Eine Anfechtung gegenüber der Beklagten als Leistungsmittlerin wäre lediglich nach § 133 Abs. 1 InsO unter engen Voraussetzungen möglich. Diese Voraussetzungen hat der Kläger nicht dargetan. Der Kläger kann den von ihm geltend gemachten Anspruch auch nicht auf die Herstellung der Aufrechnungslage durch die Gutschriften auf dem Zielkonto der M-GmbH als Poolführerin stützen. Durch die Umbuchungen auf das Zielkonto erfüllte die Schuldnerin allein ihre Verpflichtungen aus der Cash-Pool-Vereinbarung gegenüber der Poolführerin. Sie erbrachte damit nicht auch eine Leistung an die Beklagte. Die Verrechnung auf dem Zielkonto beruhte ausschließlich auf der Kontokorrentabrede zwischen der Poolführerin als Kontoinhaberin und der Beklagten. Auf diesem Konto wurde nur von der Poolführerin Kredit in Anspruch genommen. Hinsichtlich dieses Kontos hatte die Schuldnerin keine unmittelbaren Befugnisse; weder konnte sie das Konto betreffende Verpflichtungen eingehen noch Verfügungen treffen.
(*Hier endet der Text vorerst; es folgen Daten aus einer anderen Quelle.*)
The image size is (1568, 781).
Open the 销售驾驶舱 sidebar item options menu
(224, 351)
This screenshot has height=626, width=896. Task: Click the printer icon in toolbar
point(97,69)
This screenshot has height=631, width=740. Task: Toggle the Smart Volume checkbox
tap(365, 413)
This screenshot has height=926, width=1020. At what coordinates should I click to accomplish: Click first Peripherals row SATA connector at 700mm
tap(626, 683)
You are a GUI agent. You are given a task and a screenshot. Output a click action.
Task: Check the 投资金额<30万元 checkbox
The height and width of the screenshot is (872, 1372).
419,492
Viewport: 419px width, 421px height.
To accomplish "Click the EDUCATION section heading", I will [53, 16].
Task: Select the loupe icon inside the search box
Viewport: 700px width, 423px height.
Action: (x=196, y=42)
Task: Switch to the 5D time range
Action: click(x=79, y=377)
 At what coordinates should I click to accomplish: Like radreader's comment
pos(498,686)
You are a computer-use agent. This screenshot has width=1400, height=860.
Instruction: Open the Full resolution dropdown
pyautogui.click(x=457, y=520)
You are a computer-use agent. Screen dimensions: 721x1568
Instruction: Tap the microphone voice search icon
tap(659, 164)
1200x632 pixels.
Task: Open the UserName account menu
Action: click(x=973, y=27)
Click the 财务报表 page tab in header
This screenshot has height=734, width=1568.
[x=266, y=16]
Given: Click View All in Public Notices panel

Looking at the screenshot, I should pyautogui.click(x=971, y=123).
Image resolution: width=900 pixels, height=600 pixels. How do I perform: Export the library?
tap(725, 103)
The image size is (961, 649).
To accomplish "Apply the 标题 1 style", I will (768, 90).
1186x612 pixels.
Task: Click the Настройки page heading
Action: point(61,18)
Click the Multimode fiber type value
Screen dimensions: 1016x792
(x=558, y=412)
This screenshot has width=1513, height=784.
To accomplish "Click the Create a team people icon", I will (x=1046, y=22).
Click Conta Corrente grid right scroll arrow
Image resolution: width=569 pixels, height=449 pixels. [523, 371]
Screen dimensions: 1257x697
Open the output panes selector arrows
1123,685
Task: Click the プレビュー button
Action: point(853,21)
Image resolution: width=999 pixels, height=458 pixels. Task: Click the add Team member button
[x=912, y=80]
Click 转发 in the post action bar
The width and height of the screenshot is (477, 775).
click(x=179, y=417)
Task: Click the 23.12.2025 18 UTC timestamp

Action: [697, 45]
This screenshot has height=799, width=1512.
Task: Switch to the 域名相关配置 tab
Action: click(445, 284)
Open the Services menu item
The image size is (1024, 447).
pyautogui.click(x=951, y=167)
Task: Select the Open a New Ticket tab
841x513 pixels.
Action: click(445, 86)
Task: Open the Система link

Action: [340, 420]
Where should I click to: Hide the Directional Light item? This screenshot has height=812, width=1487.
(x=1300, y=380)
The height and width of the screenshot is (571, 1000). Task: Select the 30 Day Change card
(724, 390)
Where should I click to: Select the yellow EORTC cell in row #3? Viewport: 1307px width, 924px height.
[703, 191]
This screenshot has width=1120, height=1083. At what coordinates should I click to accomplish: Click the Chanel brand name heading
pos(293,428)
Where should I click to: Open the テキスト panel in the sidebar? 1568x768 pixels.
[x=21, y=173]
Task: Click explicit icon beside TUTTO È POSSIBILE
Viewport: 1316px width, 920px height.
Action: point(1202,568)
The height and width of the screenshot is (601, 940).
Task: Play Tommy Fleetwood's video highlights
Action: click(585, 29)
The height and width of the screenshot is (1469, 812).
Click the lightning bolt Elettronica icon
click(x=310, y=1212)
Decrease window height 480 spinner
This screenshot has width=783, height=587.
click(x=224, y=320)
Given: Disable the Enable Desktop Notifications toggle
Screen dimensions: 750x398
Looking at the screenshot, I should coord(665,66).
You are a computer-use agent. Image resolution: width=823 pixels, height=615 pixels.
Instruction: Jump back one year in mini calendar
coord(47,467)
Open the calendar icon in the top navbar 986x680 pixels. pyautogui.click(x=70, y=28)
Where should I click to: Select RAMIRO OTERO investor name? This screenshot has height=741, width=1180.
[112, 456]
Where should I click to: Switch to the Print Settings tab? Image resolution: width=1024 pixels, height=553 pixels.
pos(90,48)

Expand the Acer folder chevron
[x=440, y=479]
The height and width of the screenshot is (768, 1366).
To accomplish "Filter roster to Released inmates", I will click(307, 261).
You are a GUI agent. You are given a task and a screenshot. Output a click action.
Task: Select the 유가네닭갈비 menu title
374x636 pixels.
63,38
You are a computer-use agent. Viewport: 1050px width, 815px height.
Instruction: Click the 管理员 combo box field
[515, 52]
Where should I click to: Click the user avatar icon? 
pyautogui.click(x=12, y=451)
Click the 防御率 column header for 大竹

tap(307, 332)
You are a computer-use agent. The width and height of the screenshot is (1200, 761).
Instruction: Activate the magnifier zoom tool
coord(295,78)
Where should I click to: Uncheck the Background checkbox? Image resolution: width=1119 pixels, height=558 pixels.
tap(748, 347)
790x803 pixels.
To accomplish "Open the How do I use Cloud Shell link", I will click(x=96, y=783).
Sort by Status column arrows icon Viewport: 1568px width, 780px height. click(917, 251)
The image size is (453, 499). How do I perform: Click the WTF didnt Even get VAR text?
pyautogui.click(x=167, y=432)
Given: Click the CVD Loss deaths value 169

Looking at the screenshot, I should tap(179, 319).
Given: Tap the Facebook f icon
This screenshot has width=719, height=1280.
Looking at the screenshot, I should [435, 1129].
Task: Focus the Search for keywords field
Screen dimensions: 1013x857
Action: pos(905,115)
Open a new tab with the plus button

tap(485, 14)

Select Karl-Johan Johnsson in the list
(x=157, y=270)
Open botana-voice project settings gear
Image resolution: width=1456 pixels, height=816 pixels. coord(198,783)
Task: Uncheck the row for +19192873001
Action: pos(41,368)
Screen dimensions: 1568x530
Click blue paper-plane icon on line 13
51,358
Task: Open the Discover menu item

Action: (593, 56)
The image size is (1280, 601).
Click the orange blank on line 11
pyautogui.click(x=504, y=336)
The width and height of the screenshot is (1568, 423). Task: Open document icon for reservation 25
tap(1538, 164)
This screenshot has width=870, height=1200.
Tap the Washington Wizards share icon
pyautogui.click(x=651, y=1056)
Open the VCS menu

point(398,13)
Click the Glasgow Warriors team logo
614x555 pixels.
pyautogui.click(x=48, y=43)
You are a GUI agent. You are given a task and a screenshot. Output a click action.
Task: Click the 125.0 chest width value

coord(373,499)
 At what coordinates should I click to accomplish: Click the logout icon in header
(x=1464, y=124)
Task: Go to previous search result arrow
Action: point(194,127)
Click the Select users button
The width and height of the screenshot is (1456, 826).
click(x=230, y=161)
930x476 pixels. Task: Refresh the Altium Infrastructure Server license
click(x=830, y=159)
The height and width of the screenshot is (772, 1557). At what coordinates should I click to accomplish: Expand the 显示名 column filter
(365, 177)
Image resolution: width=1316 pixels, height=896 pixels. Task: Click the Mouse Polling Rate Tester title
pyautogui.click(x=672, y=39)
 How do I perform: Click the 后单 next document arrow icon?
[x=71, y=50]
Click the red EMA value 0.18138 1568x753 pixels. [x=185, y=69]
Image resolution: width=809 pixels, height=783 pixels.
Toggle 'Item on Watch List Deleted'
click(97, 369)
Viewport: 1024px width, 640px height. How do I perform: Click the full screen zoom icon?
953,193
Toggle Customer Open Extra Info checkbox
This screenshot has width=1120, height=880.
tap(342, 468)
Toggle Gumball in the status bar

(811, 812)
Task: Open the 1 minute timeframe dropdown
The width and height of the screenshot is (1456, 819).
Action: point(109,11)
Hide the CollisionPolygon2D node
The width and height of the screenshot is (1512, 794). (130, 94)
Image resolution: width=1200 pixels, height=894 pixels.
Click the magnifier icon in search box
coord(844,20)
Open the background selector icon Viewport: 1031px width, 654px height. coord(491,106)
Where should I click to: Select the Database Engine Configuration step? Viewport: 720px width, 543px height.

Den Kredit hatte die Beklagte zwar allen Gesellschaften der Textilgruppe mit Darlehensvertrag vom 13.5.2005 eingeräumt. Auch die Schuldnerin haftete hierfür in vollem Umfang als Gesamtschuldnerin. Durch die vereinbarungsgemäße Verrechnung der Gutschriften auf dem Zielkonto wurde deshalb der Verfügungsrahmen der Textilgruppe aus dem Darlehensvertrag erweitert. Die Zahlungen der Schuldnerin an die Poolführerin stellten gleichwohl keine mittelbaren Zuwendungen an die Beklagte dar. Dafür ist zwar ausreichend, dass der Gegenwert für das, was über die Mittelsperson an den Leistungsempfänger gelangt, aus dem Vermögen des Leistenden stammt. Die Poolführerin war jedoch nicht Leistungsmittlerin der Schuldnerin. Als Leistungsmittlerin kann nur eine Person angesehen werden, die der Schuldner einschaltet, damit sie für ihn eine Zuwendung an einen Dritten bewirkt. Für den Dritten muss es sich erkennbar um eine Leistung des Schuldners handeln. Diese Voraussetzungen liegen hier nicht vor, weil sich die Schuldnerin nicht der Poolführerin bedient hat, um eine Leistung an die Beklagte zu erbringen. Vielmehr war die Beklagte als bloße Leistungsmittlerin der Poolführerin tätig, das heißt als deren Zahlstelle.